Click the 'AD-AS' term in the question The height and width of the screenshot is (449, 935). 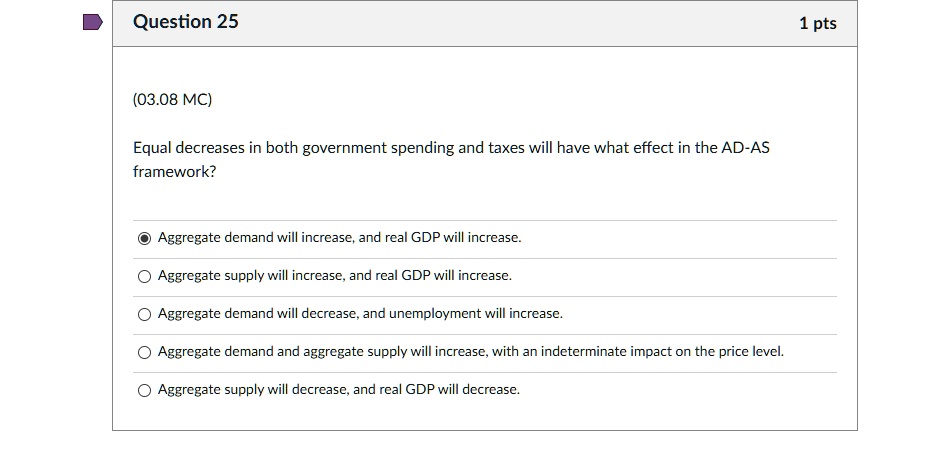coord(745,147)
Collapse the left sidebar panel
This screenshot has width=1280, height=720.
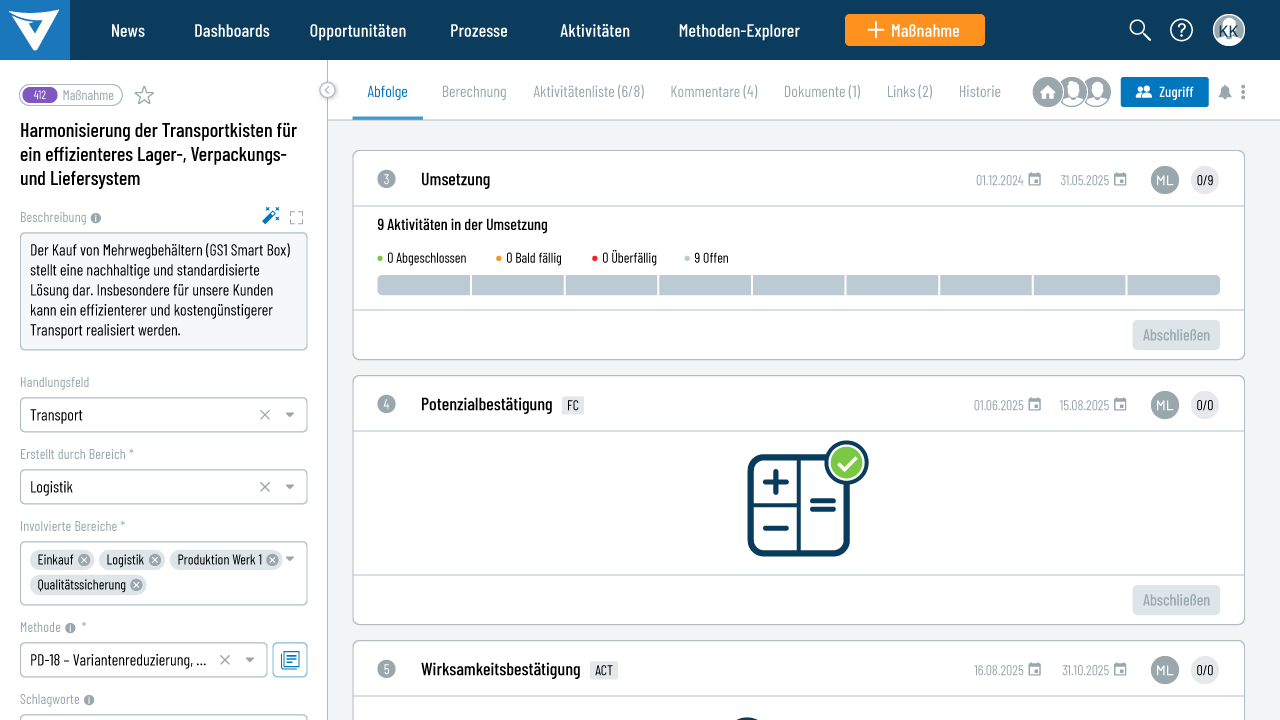coord(327,90)
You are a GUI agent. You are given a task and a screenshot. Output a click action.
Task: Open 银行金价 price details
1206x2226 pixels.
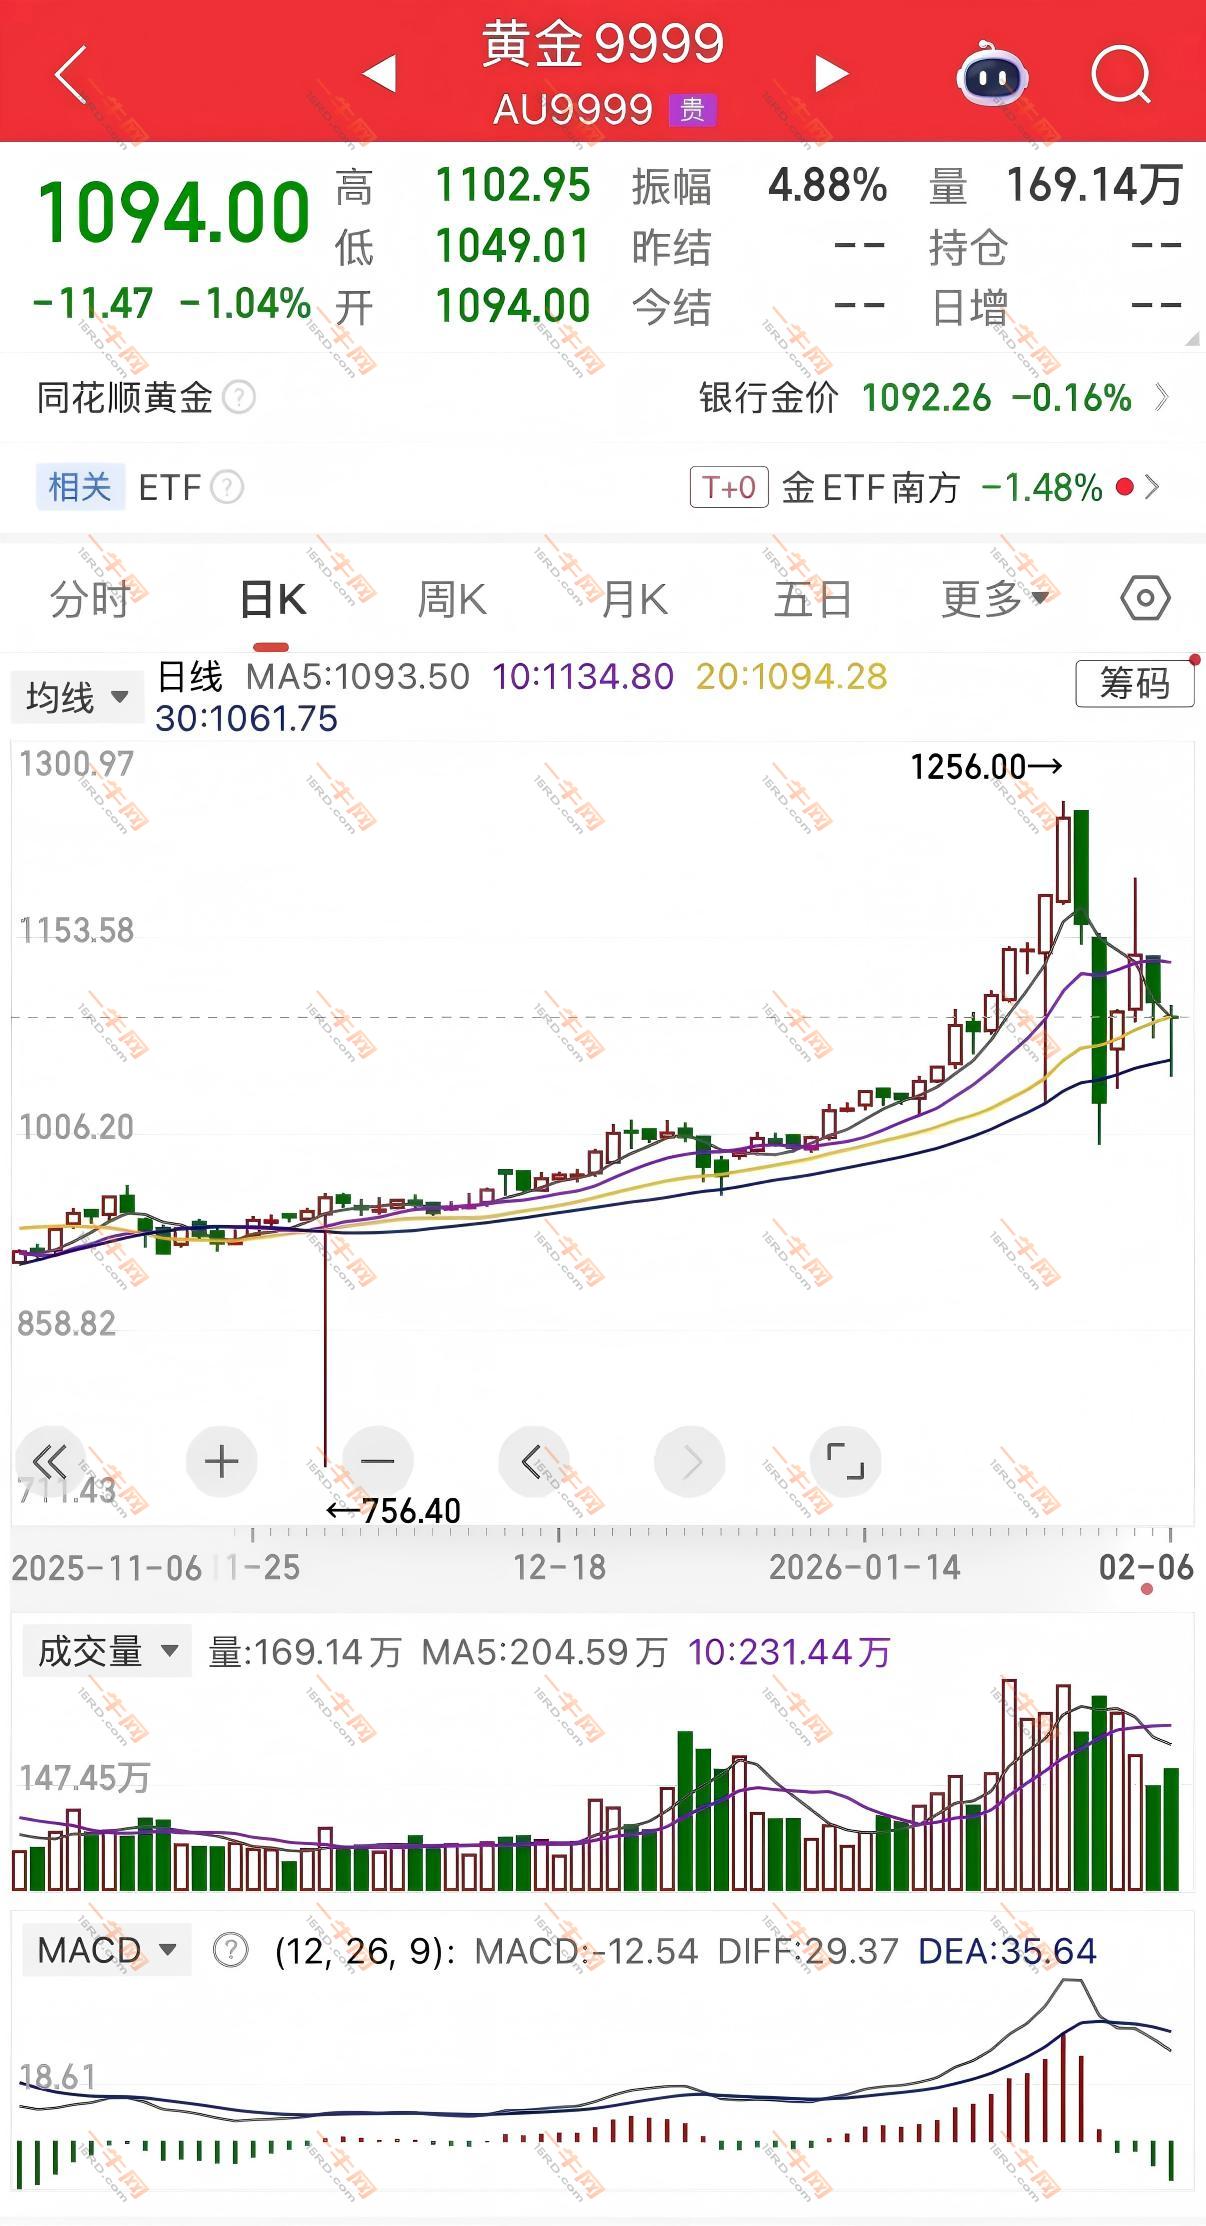point(933,398)
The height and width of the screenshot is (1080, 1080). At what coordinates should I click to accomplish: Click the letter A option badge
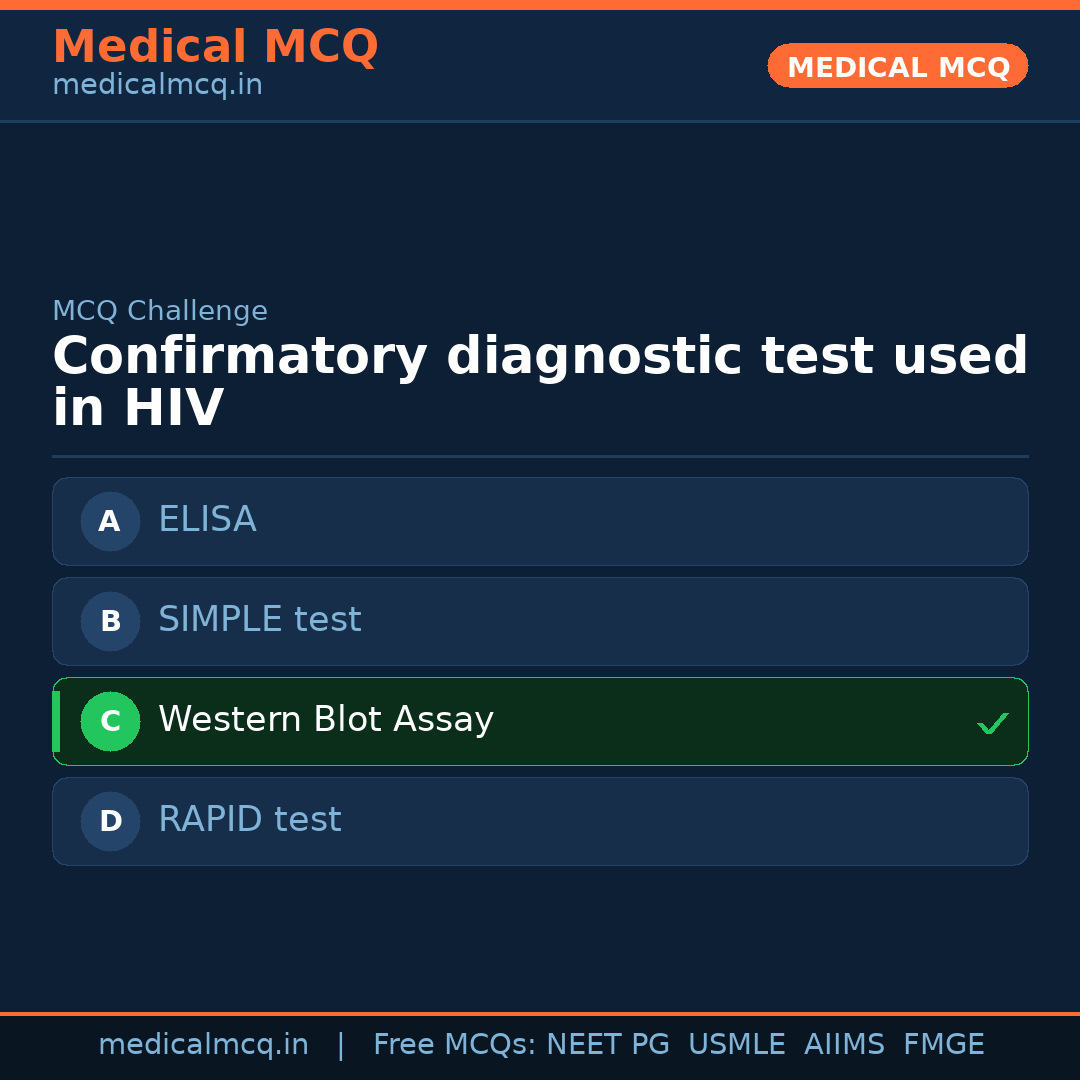[x=110, y=521]
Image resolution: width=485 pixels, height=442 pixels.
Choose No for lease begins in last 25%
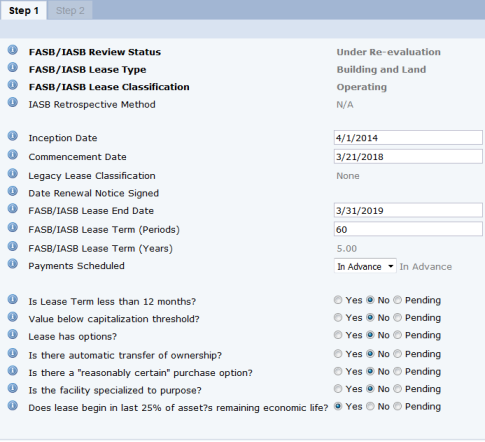coord(370,406)
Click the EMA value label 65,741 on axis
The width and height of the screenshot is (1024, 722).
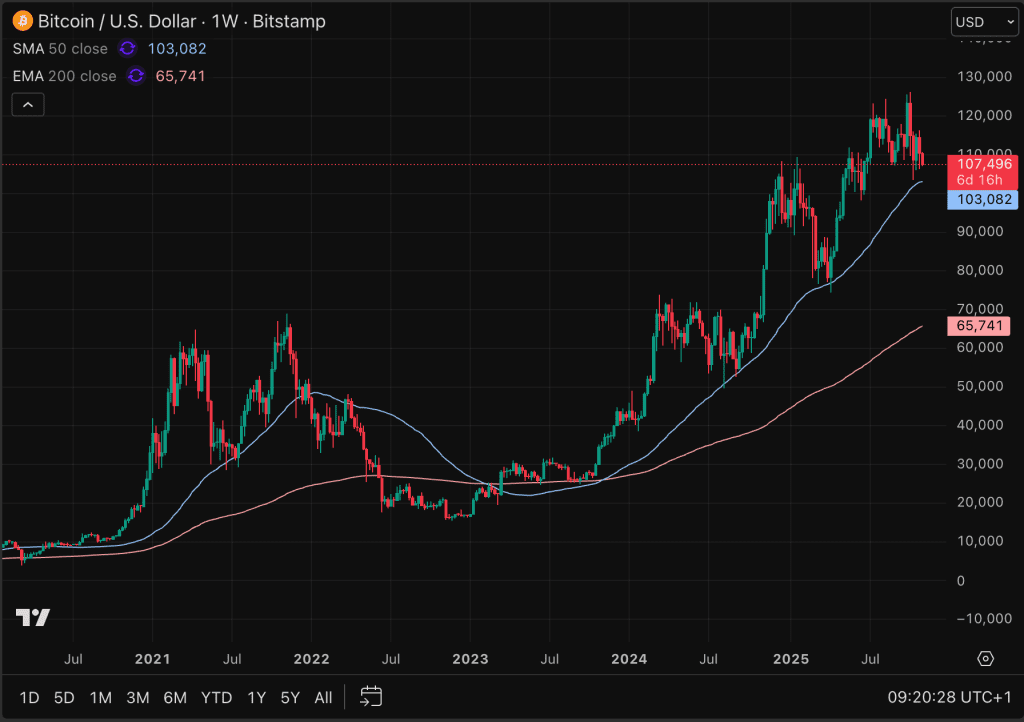click(x=978, y=326)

- [THE REQUEST]:
Rescale the records from the line containing "The height and width of the screenshot is (1080, 1080)." through the line containing "[x=110, y=521]" by writing out only those lines again, requests included, with every coordinate in the answers multiplied by 1.9 and rounded to a whole number, halves up. Leave the pictures out.

- [CORRECT ANSWER]:
The height and width of the screenshot is (1080, 1080). At what coordinates should I click to accomplish: Click the letter A option badge
[x=209, y=990]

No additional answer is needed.